Restaurant Review: Rico’s Diner
Amazing how resilient the diner is. You can stack it with Rooty Tooty Fresh ‘N Fruitys and corporate shift managers with safety-pin nametags and it won’t die. You can blister Bisquick flapjacks on a crusty flattop reeking of onions, brew up watery Folgers in a wheezy percolator, and it won’t die. Nope, we go on loving our diners, even as we demand so little from them, not noticing or caring that they’ve been remade with the impure products of big-box America: frozen choco-chip cheesecakes and chemical whip topping, butter-flavor griddle fat and machine-extruded fries.
And yet, despite all we’ve done to help destroy them, diners abide, like the smell of stale grease in rubber kitchen floor mats. So when a single, small diner somehow manages to get it right — respects the genre but throws in a bit of original flavor, without smacking of forced or fancy — it’s a situation tangled up in awesomeness.

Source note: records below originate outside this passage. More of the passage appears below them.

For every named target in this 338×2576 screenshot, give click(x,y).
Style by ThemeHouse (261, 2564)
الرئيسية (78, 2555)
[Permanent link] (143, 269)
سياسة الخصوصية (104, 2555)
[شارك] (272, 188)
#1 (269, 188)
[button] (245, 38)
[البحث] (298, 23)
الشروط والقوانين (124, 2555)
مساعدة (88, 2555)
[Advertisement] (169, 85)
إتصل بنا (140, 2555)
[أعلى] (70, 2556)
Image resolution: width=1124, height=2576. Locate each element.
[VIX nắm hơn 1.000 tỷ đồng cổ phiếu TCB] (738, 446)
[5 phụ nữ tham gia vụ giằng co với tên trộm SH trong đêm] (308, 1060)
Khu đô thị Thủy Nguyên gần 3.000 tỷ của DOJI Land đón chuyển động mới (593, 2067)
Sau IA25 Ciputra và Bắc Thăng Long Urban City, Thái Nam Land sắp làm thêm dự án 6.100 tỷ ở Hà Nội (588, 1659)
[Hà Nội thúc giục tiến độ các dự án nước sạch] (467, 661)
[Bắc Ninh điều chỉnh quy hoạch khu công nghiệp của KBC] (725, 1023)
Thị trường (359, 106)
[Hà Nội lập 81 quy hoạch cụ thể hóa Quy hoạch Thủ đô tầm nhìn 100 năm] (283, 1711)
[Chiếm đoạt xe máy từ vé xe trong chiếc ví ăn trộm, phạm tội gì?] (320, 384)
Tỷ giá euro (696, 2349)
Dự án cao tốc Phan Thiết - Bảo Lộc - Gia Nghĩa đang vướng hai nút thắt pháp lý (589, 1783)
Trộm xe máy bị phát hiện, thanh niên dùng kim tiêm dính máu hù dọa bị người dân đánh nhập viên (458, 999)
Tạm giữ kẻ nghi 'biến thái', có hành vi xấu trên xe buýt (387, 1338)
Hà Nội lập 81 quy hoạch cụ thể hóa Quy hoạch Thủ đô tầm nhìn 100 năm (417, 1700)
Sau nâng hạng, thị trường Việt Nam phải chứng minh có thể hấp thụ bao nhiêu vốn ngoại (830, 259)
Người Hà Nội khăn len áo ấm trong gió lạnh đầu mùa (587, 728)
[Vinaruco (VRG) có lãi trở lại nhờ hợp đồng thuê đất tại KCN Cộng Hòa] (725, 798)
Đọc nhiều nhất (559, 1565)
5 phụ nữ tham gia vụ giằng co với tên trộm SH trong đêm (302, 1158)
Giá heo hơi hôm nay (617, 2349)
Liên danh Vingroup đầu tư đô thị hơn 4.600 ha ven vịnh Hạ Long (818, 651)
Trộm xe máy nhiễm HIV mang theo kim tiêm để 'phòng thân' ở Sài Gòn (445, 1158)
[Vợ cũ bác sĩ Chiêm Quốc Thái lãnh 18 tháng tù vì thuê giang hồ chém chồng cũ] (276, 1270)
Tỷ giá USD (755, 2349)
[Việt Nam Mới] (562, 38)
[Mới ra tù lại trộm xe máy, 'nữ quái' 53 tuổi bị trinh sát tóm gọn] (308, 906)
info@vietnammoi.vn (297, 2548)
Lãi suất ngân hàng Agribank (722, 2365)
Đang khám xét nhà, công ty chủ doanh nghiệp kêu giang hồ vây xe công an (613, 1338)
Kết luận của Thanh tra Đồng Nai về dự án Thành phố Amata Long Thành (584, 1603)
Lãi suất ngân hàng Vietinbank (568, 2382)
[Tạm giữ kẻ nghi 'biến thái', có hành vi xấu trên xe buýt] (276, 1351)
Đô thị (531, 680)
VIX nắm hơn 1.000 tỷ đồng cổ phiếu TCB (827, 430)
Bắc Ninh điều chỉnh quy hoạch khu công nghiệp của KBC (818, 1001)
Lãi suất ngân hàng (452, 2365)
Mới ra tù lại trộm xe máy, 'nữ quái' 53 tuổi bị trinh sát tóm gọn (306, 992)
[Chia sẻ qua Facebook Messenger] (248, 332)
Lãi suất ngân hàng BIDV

In early 2007, Rico Tiongco pulled the plug on mee krob and geared up to do what he’d always wanted: open a diner. Less than a year before, Tiongco opened Thai Corner (his first restaurant) in an elongated slot of a space in the heart of Oaksterdam. But running a Thai place kind of sucked; Tiongco’s heart wasn’t in it. “The first idea I had was a diner, but I didn’t listen to myself,” he says.
The 38-year-old self-taught chef has a knack for designing and making stuff. He’d already stripped the space down to a condition of slightly austere minimalism. With a buddy he tiled and welded cool glass-panel shelves. He commissioned mid-century-flavor chairs with square chrome legs and pebbly black nauga, chunky walnut tabletops, and mothball pendant lights. For the launch of Rico’s Diner, he tweaked the look with elements that suggested the 1950s and ’60s, the quintessential diner era: a wall of vintage-y auto license plates, and smart-aleck window graphics by San Francisco artist Brian Barneclo. There’s the whistling wiener Hot Diggity, and Burgerman, a squat, mustachioed sandwich flexing a sailor’s bicep to flaunt its “Mom” tat —Mad Men–era whimsy with a shot of skate-shop cool.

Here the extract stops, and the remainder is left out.